Top LAPD officials said Wednesday that the color-coded maps, which are often photocopied and handed out at neighborhood meetings, were never intended to be made public.
Public distribution of the maps “has never been the department’s policy,” said Deputy Chief Michael J. Bostic, commander of the Valley Bureau. And some well-meaning senior lead officers “got a little too specific about what they were releasing. There are victim-safety issues.”
Some community leaders said Wednesday they thought the move was, at least in part, prompted by concerns that private security companies were using them to boost business and that they were influencing real estate transactions.
They called the move to keep the maps secret the latest effort by Police Chief Bernard C. Parks to whittle away at community-based policing programs, which they credit with reducing crime in their neighborhoods.
“This is just crazy. It’s just contrary to everything [previously] promoted by the LAPD,” said Tony Lucente, president of the Studio City Residents Assn. “We have members who come to [our] meeting every month just to obtain those maps. Lack of information is a handicap.”

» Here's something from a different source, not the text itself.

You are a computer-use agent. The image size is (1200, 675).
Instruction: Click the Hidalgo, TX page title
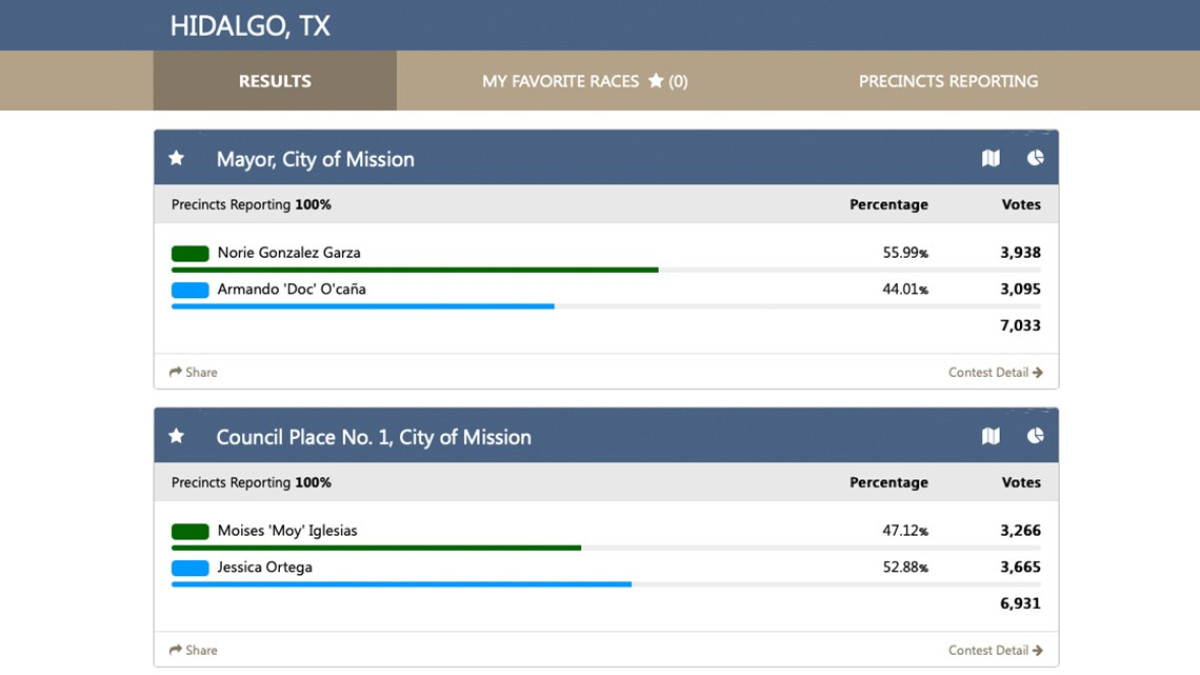pos(250,26)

Lucente also questioned whether the maps were specific enough to hamper crime fighting or endanger citizens.
Parks could not be reached for comment.
The policy against public distribution of the maps--with one symbol indicating the location of a burglary, for example, and another for a car theft--is just now being worked out. Studio City homeowners heard the news at a meeting Tuesday night from a senior lead officer who is based in the North Hollywood Division.

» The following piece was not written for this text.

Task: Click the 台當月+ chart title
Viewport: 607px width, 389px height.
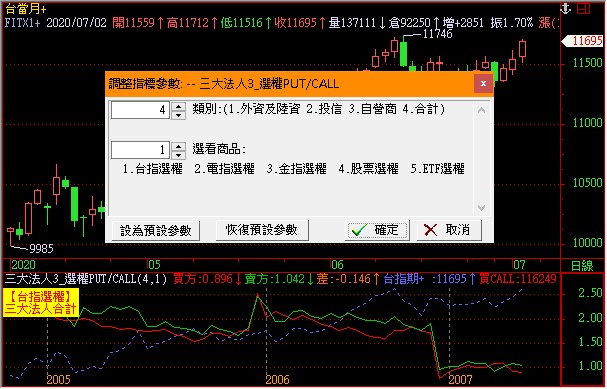Action: click(25, 9)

Some divisions in the city have been distributing the maps for more than a year--sometimes even posting them on the Internet--but Bostic said he didn’t learn about the practice until March, when along with Parks he began to plan a Valley-wide police newsletter.
Plotted at police headquarters downtown and then analyzed at the 18 LAPD divisions, the maps are intended to help illustrate crime patterns. But they have also been used for other purposes, police officials said.

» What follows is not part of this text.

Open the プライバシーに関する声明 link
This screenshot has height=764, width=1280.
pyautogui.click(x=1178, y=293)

A private security company made photocopies of one map and distributed it with promotional materials in a neighborhood that had seen several recent crimes, said Capt. Richard Wahler of the North Hollywood Division.
Valley Bureau officers were receiving several calls a day on some days from real estate companies and security firms requesting maps of certain areas, Det. Woodrow Parks said.
“It was getting unmanageable and taking time away from what we were supposed to do,” he said.
In addition to concerns over their uses by businesses, police officials said the maps can be misleading and unfair if simply handed out without explanation.
“A cluster of crime can appear and disappear in a few weeks, and [a map] of it may cause unnecessary fear,” Wahler said.
Officers will still be allowed to distribute information on the number and types of crimes committed in a neighborhood, so long as they aren’t plotted on maps.
Even so, the recent decision has once again put some neighborhood activists at odds with Parks and his approach to community-based policing. Last fall, Parks got an earful of complaints from residents over his plan to put senior lead officers back on the street as patrol officers and mentors for rookie cops.
Residents criticized that plan, charging that it would sever their ties with officers and reduce police responsiveness. Word of the map ban elicited similar reactions.
“We believe community policing is on its way out, and that that relationship is being severed by Parks,” said Ellen Bagelman, president of the Lake Balboa Homeowners Assn. and a resident of Van Nuys.